BAHRÜ’l-HAKAİK

بحر الحقائق

Hacı Bektâş-ı Velî’nin Makalât adlı eserinin XV. yüzyıl şairi Hatiboğlu tarafından yapılan manzum tercümesi.

Arapça mensur bir eser olan Makalât’ın bu Türkçe tercümesi, Hatiboğlu’nun henüz otuz beş yaşlarında iken mensur bir başka tercümeden faydalanarak ortaya koyduğu ilk eseridir. 812 Muharreminin (Haziran 1409) sonlarında tamamlanmış olup Maraş ve Elbistan hâkimi Dulkadıroğlu Nâsırüddin Mehmed b. Halil Bey’e sunulmuştur. Aruzun “mefâîlün / mefâîlün / feûlün” vezninde ve mesnevi tarzındadır. Asıl metne anlamca bağlı kalınarak (bk. 68 ve 1313. beyitler) yapılan tercüme 1359 beyittir. Eser, her biri kendi içinde çeşitli kısımlara ayrılan sekiz ana bölümden meydana gelmektedir.

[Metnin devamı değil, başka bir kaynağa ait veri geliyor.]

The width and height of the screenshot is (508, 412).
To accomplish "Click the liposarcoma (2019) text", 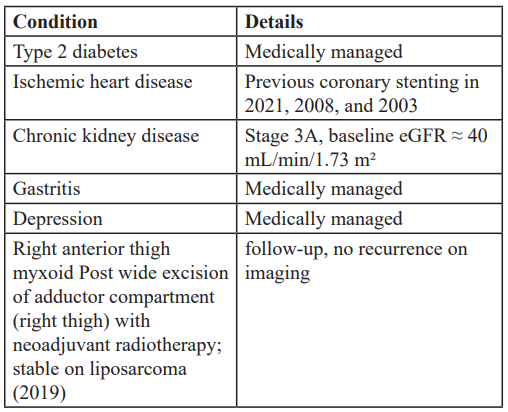I will [100, 381].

Bahrü’l-hakāik ilk dört beyti Arapça olan dokuz beyitlik bir münâcâtla başlar; ardından sırasıyla Hz. Muhammed, Hz. Ebû Bekir, Hz. Ömer, Hz. Osman ve Hz. Ali’yi konu alan na‘tlar yer alır. Kitabın nazmen tercüme edilmesini ve sunulduğu şahsı açıklayan mukaddimeden sonra esas konulara girilir. Bunlar ana hatlarıyla iman esasları, şeriat, tarikat ve tarikat ehli, mârifet ve mârifet ehli, hakikat ve hakikat ehli, şeytan ve izinden gidenlerle insanın vasıfları gibi hususlardır. Eser, tercümede tutulan yolu, yazılış tarihini ve veznini belirten, yazarının şairliğini ve sunulduğu şahsı öven bir hâtime ile son bulur. Konular arasında dinî öğütler de verilmiş, beyitler arasına bunları destekleyen yetmiş altı âyet ve yedi hadis serpiştirilmiştir.

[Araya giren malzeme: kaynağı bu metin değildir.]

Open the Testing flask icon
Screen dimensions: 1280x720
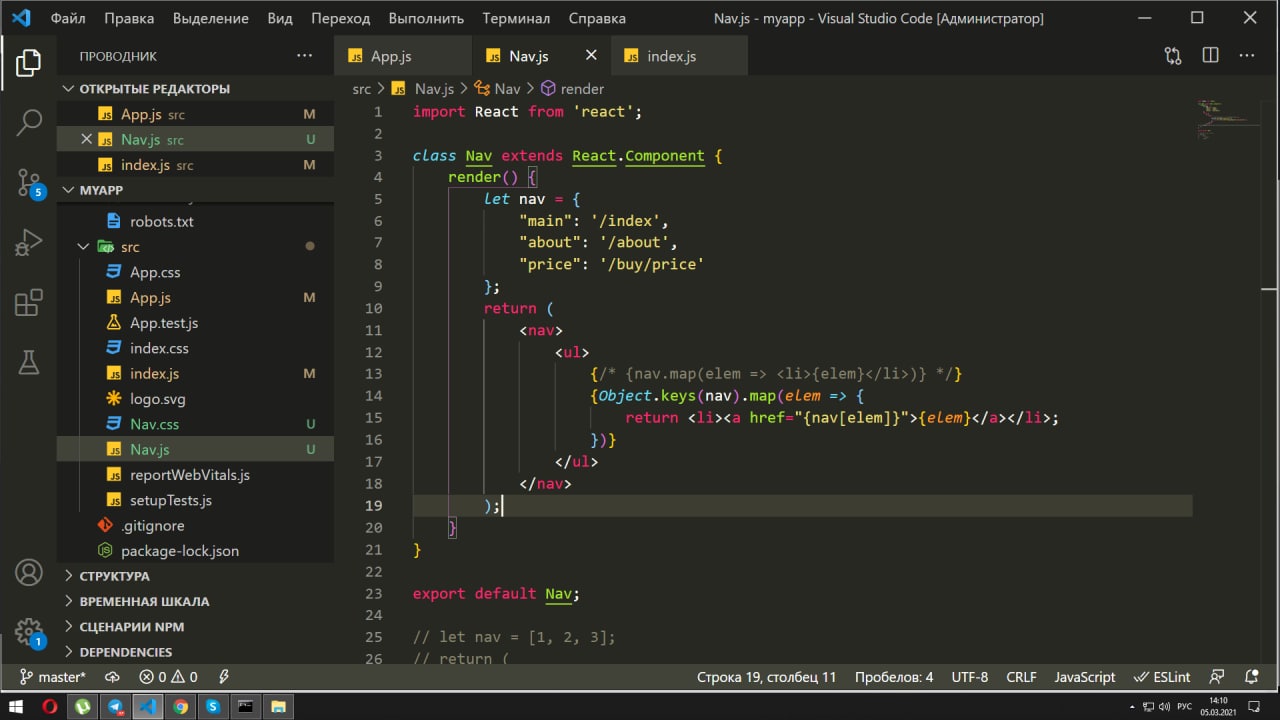29,361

Eski Anadolu Türkçesi’nin ilk ürünlerinden olan eser sade ve basit bir ifadeye, kısmen pürüzsüz ve akıcı bir dile sahiptir. Ses yapısı, kelime hazinesi ve gramer özellikleri bakımından bu dönemin dilini oldukça iyi bir şekilde yansıtmaktadır. Bütün itibariyle Hatiboğlu’nun Ferahnâme’sine göre daha basit olan ve bazı vezin hataları da bulunan eserde şairin yer yer cinaslı, âhenkli, şairane ve sanatkârane bir üslûbu yakaladığı söylenebilir. Eser ayrıca Anadolu’nun dinî tarihi açısından da oldukça önemlidir.

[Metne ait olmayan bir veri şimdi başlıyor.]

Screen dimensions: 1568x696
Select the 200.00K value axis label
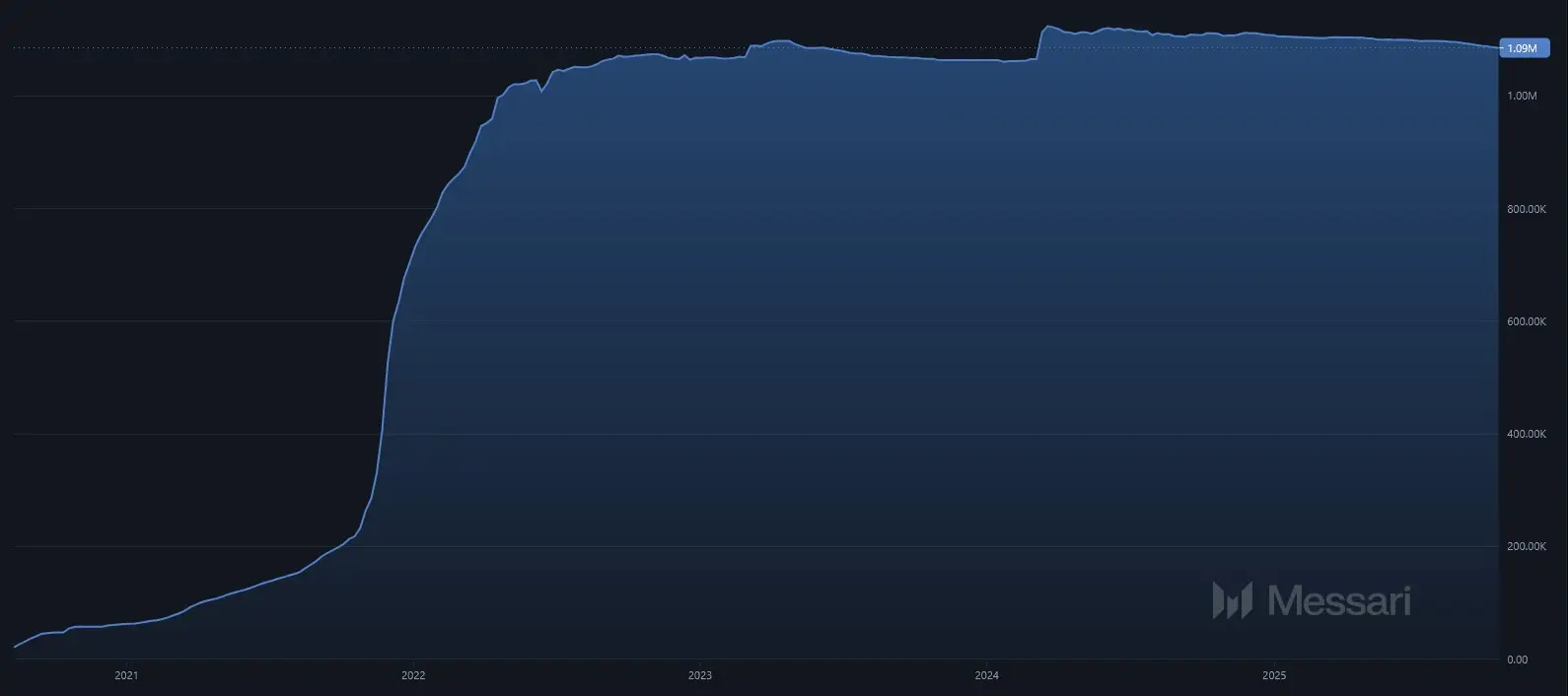click(1528, 546)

Bahrü’l-hakāik’ın, İsmail Hikmet Ertaylan’ın tıpkıbasım olarak yayımladığı 973 tarihli iyi bir nüshası Manisa’da (Muradiye Ktp., nr. 1311), bir başka nüshası da Konya İzzet Koyunoğlu Kütüphanesi’ndedir (mikro filmi için bk. Ankara Millî Ktp., Mikro Film Arşivi, nr. A. 4480). Esat Coşan’ın Maķālat neşrinde verdiği bilgiye göre bu nüsha, muhtemelen I. Dünya Savaşı sırasında İstanbul Emniyyet-i Umûmiyye Müdürlüğü’nde iken F. Köprülü tarafından görülen ve Hilmi Ziya Ülken’in kendi el yazısı ile bir kopyasını çıkardığı nüshadır (Maķālât, s. L-LI).

BİBLİYOGRAFYA:

Hacı Bektaş-ı Velî, Maķālat (nşr. Esad Coşan), İstanbul, ts. (Seha Neşriyat), nâşirin girişi, s. L-LI; Hatiboğlu, Bahrü’l-hakāyık (nşr. İsmail Hikmet Ertaylan), İstanbul 1960; Mukadder Akgül, Bahrü’l-hakāyık (mezuniyet tezi, ts.), İÜ Ktp., T, nr. 3045; Köprülü, Türk Edebiyatı Tarihi, s. 356; a.mlf., Araştırmalar, s. 192-203; a.mlf., Bektaşiliğin Menşe’leri: Küçük Asya’da İslâm Bâtınîliğinin Tekâmül-i Târîhiyyesi Hakkında Bir Tecrübe”, TY, II (1341), s. 121-140; a.mlf., “Les Origines du Bektachisme”, Actes du Congres International d’Histoire des Religions, II, Paris 1925, s. 409; a.mlf., “İbn Hatib: Ferahnâme”, TM, II (1928), s. 489-496; Uzunçarşılı, Osmanlı Tarihi, I, 530; Esad Coşan, Hatiboğlu Muhammed ve Eserleri (doktora tezi, 1965), AÜ İlâhiyat Fakültesi; Arif Özer, Bahrü’l-hakayık’ın Dili Üzerinde Bir Gramer Araştırması (mezuniyet tezi, 1965), İÜ Ktp., T, nr. 3656; Kocatürk, Türk Edebiyatı Tarihi, s. 276; Âmil Çelebioğlu, Sultan II. Murad Devri Mesnevileri (doçentlik tezi, 1976), Erzurum Atatürk Üniversitesi İslâmî İlimler Fakültesi, s. 118-120; Fahir İz v.dğr., Büyük Türk Klasikleri II, İstanbul 1985, s. 137; M. C. Şehabeddin Tekindağ, “İzzet Koyunoğlu Kütüphanesinde Bulunan Türkçe Yazmalar Üzerinde Çalışmalar I”, TM (1971), XVI, 148-162; Hasibe Mazıoğlu, “Türk Edebiyatı (Eski)”, TA, XXXII, 99-107; TDEA, IV, 158-159.